By NATARIO McKENZIE
Tribune Business Reporter
THE high-end second home market is in "a state of shock" and "panic" over fears of "exorbitant" real property tax hikes following the recent budget changes, realtors are warning.
John Christie, director and vice-president of HG Christie, told Tribune Business that the government's decision to amend the definition of "owner occupied-property", leading to the removal of the $50,000 real property tax cap and a higher two percent rate, was effectively a "double whammy" for this market segment.
"People are in a state of shock in the luxury high-end market. There is a lot of talk in New York and other places like that. People are afraid they can't sell their homes. In some cases you're talking about going from $50,000 a year in property tax to $200,000 a year in property tax," Mr Christie said.
"There are a lot people upset up about this. There are a lot of people who want to buy and move forward, but are now saying let me wait and see what happens here."
The definition of the term "owner-occupied property" has been changes in the Real Property Tax Act to remove the phrase "or seasonal basis", inserting a requirement that an owner must reside in their property for at least six months annually.
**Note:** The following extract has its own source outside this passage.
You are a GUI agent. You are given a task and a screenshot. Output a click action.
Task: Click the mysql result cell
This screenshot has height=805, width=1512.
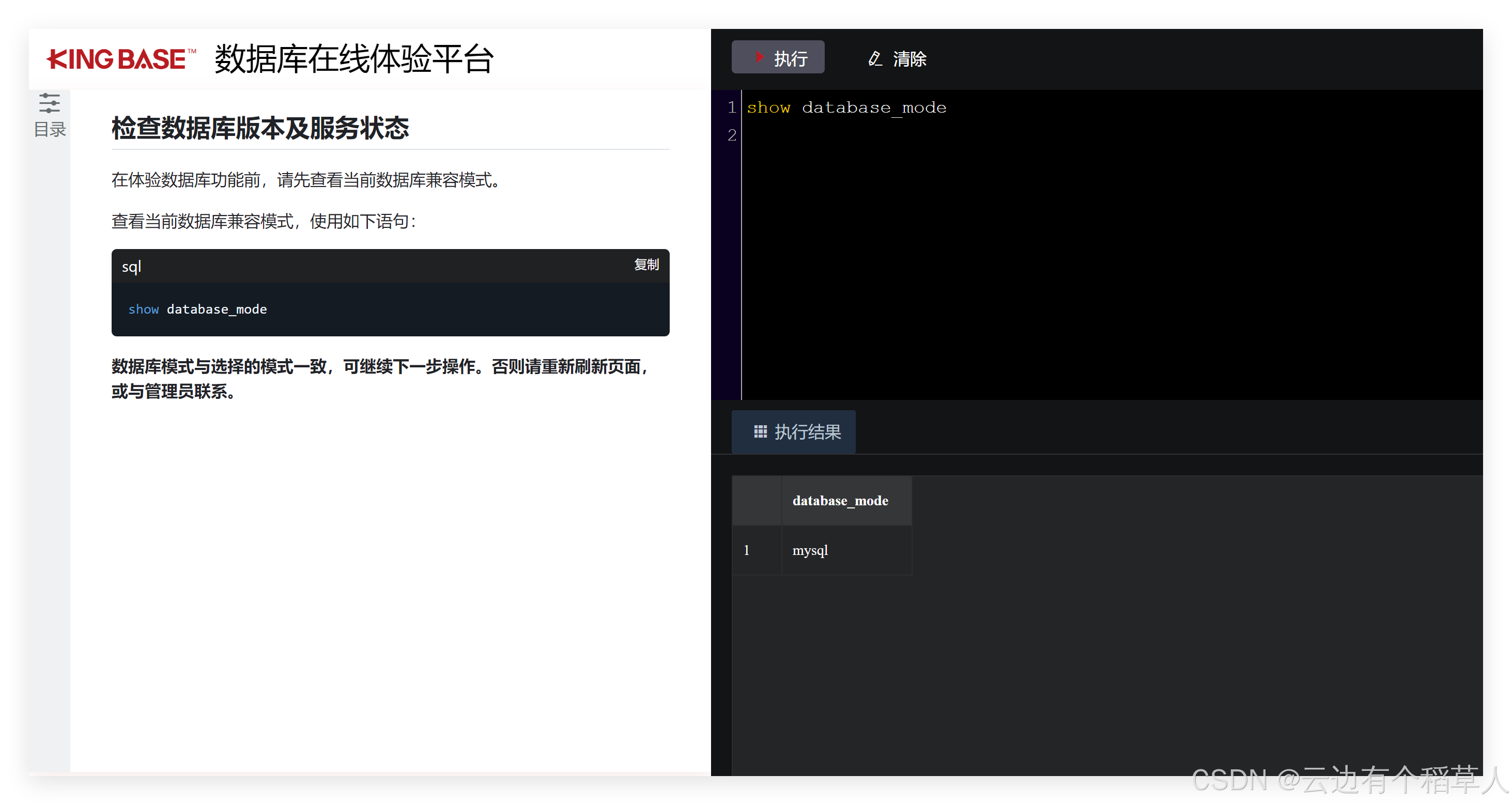(810, 550)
Beginning January 1, 2019, an owner that resides in their property for less than six months in any given year will be required to pay real property taxes annually at the rate of 0.75 percent on that part of the market value which does not exceed $500,000, and two percent on that part of the market value which exceeds $500,000. The maximum annual tax of $50,000, which applies to owner-occupied property, will not apply in such instances.
Christine Wallace-Whitfield, the Bahamas Real Estate Association's (BREA) president, said the organisation was still hoping to have a "sit-down" with government "to hash-out" some of its concerns.
"There are still a lot of concerns that we want to sit down with the Government and hash out," she said. "We are still asking for the sales before July 1 to be honoured at the previous VAT rate. We never got anything in writing on that. I wrote a letter to the Government and never got a reply.
"I had a phone call but we want a discussion. We would like to sit down and speak about our concerns. I think we are very much an important industry in the Bahamas, and we should be able to sit down and have an audience with the Ministry of Finance."
Mrs Wallace Whitfield continued: "Under the new regulations as it appears now, anyone who does not spend six months or more here, the property will be deemed other than residential. If it is deemed other than residential the property tax rate will go to 2 percent and the cap is null and void.
"There is panic in some places with people saying they couldn't have thought this through. Most of these people don't spend six months in one place. With these homes they hire staff to maintain the property in sort of an under-the-radar economy."
Monica Knowles, Bahamas Realty's 2016 'top producer', told Tribune Business there is concern over the possibility of a flood of luxury homes coming on to the market if second home owners decide the cost is too high.
"The fees could be exorbitant for a $5-$10 million home, and the even higher brackets will feel it more. People will decide whether it is something they want to absorb or not. There's a lot of concern in that market," she said.